Start the copy at the line holding "This screenshot has height=518, width=1247." and continue it exactly through the last line of the entries, leaving out pictures and anything else.

*** Opening of Dataset entries ***

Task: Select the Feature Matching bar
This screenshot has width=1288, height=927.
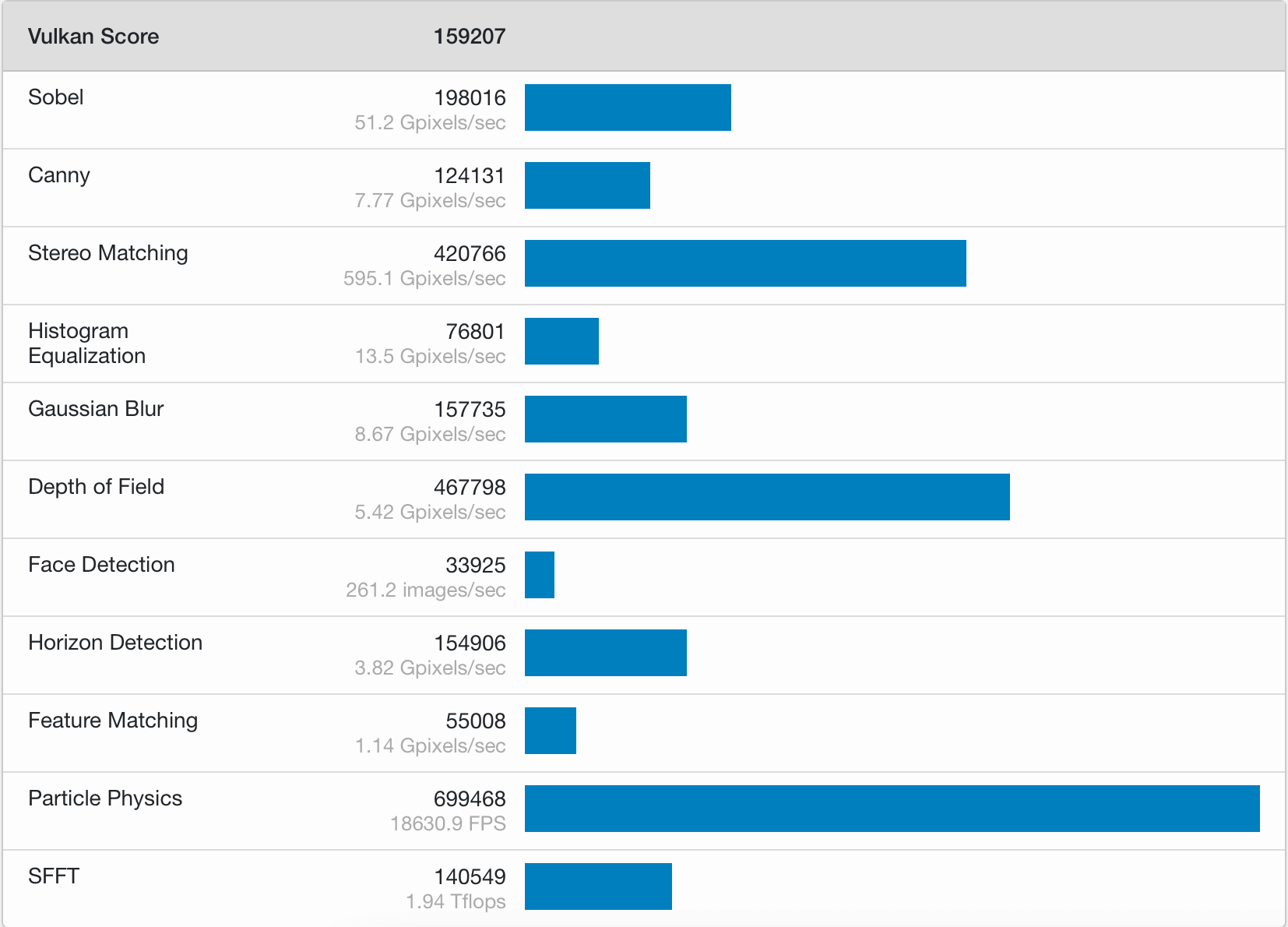Action: click(551, 731)
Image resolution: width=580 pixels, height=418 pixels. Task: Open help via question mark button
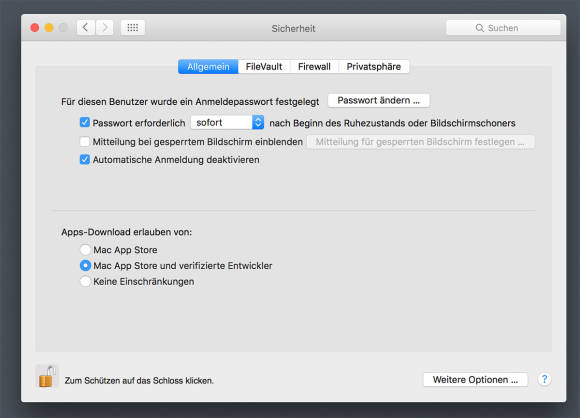(x=544, y=379)
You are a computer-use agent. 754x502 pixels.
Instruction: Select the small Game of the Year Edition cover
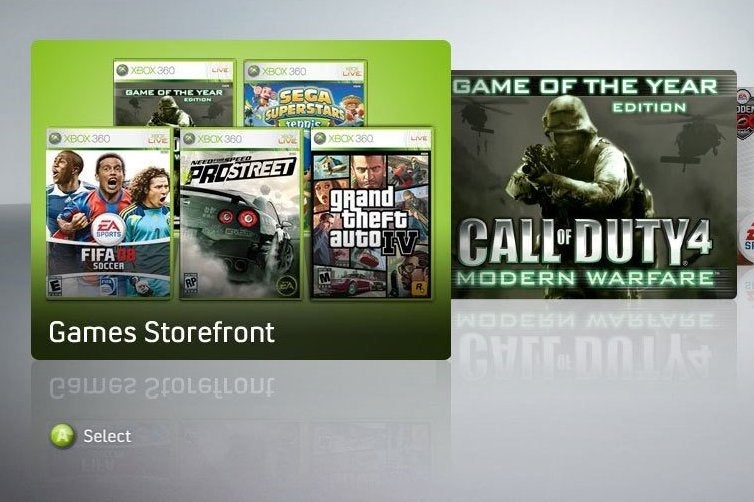pos(175,93)
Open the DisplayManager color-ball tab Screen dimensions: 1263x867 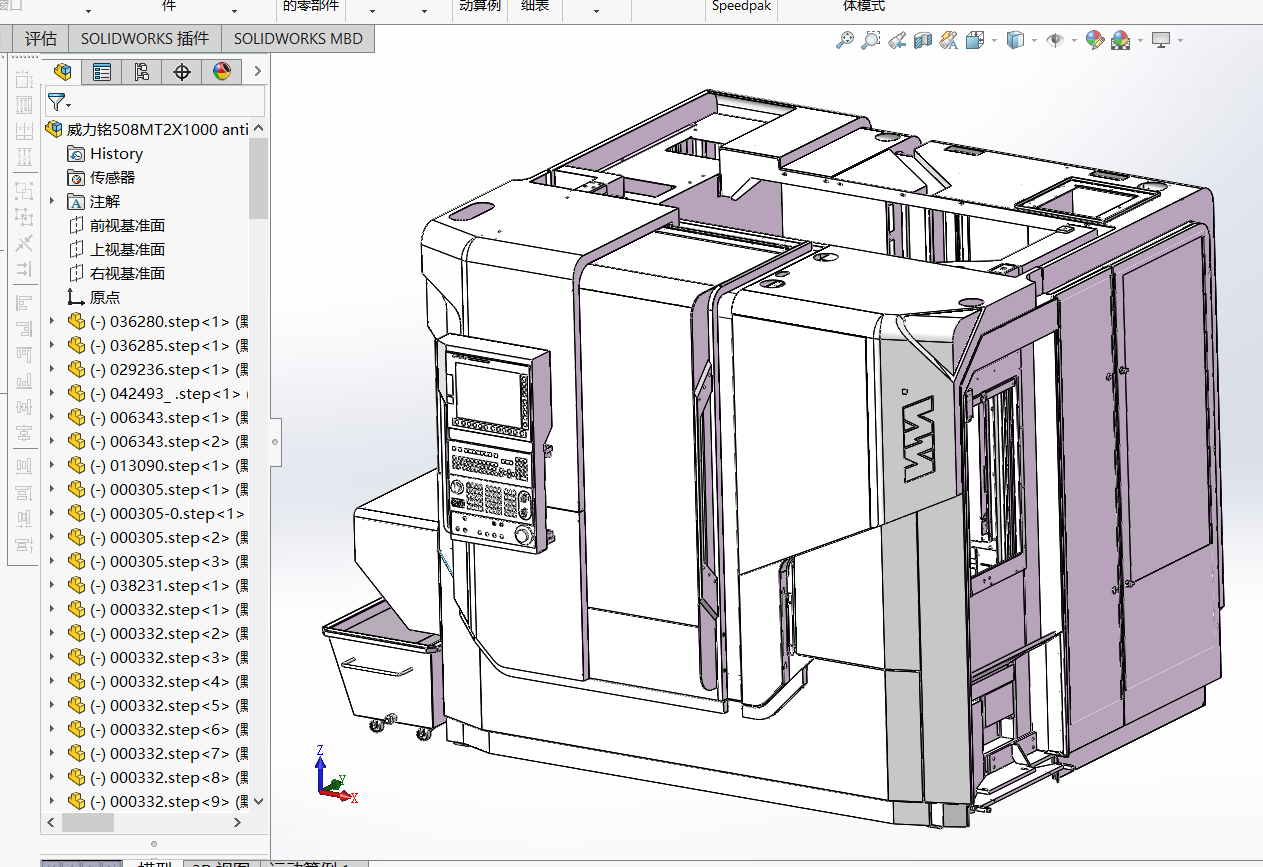222,71
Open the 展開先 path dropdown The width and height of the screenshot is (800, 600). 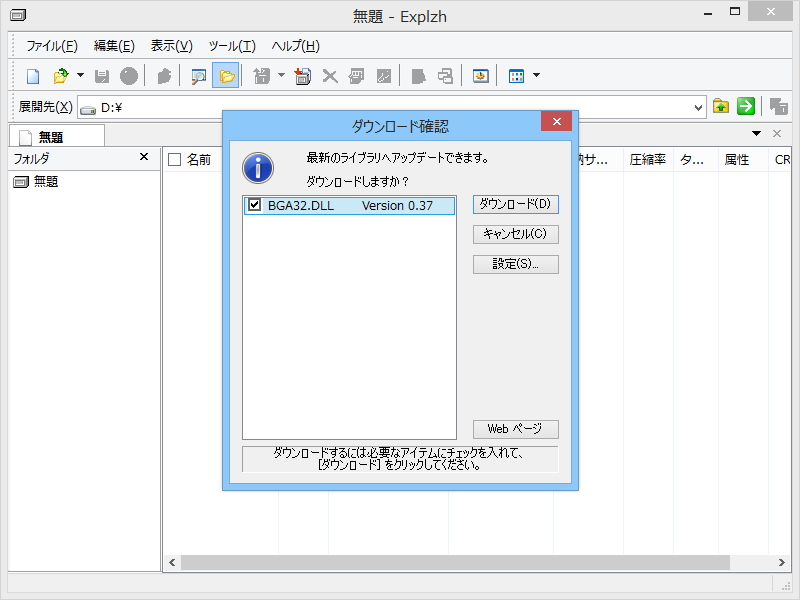(700, 106)
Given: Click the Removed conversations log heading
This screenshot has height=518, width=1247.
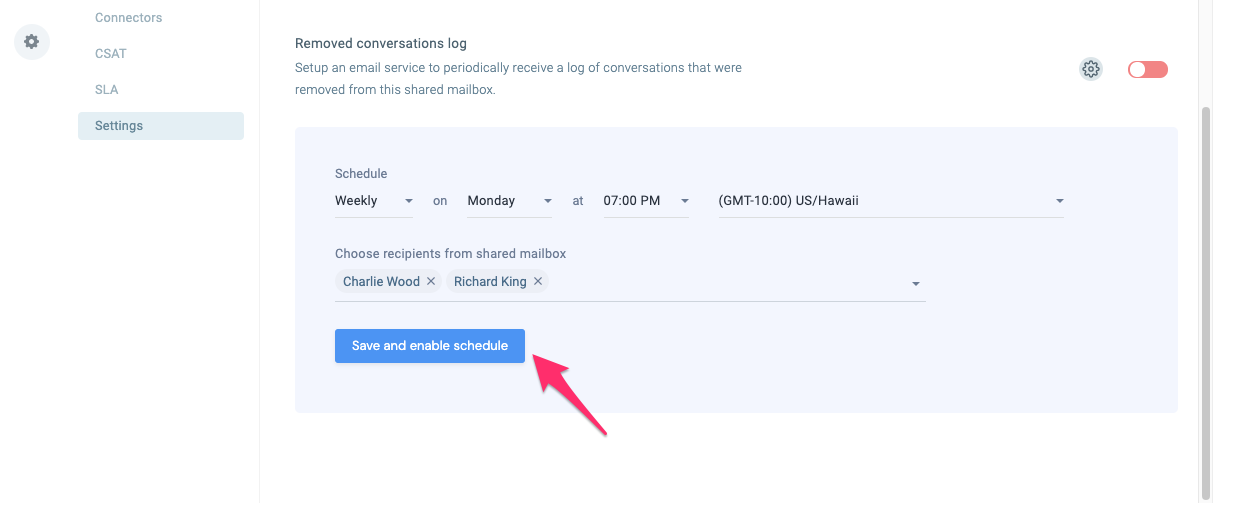Looking at the screenshot, I should click(x=381, y=44).
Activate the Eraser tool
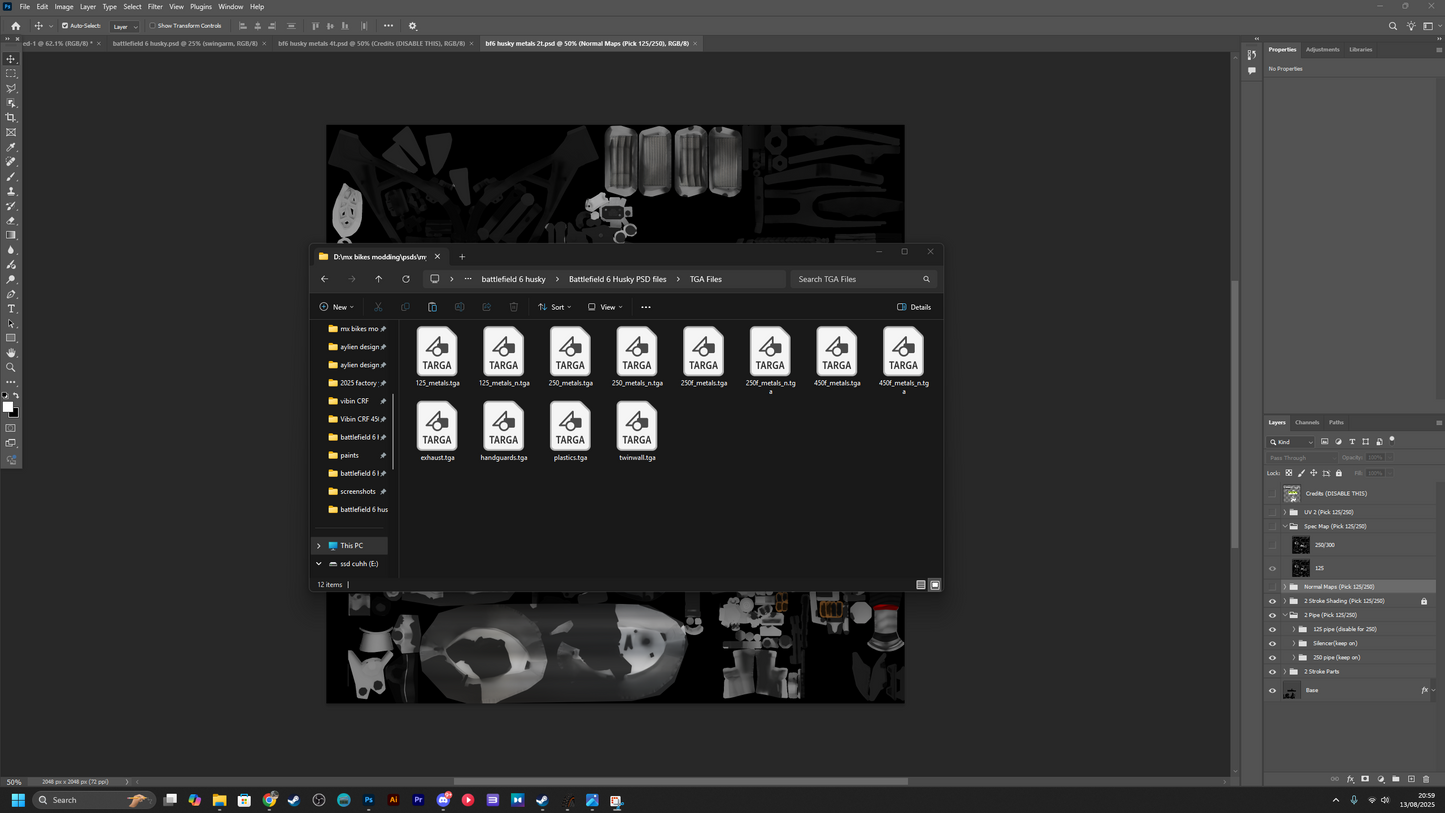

*** Close of Dataset entries ***

:: Solved problem ::
This screenshot has height=518, width=1247.
Looking at the screenshot, I should click(x=381, y=44).
Activate the Eraser tool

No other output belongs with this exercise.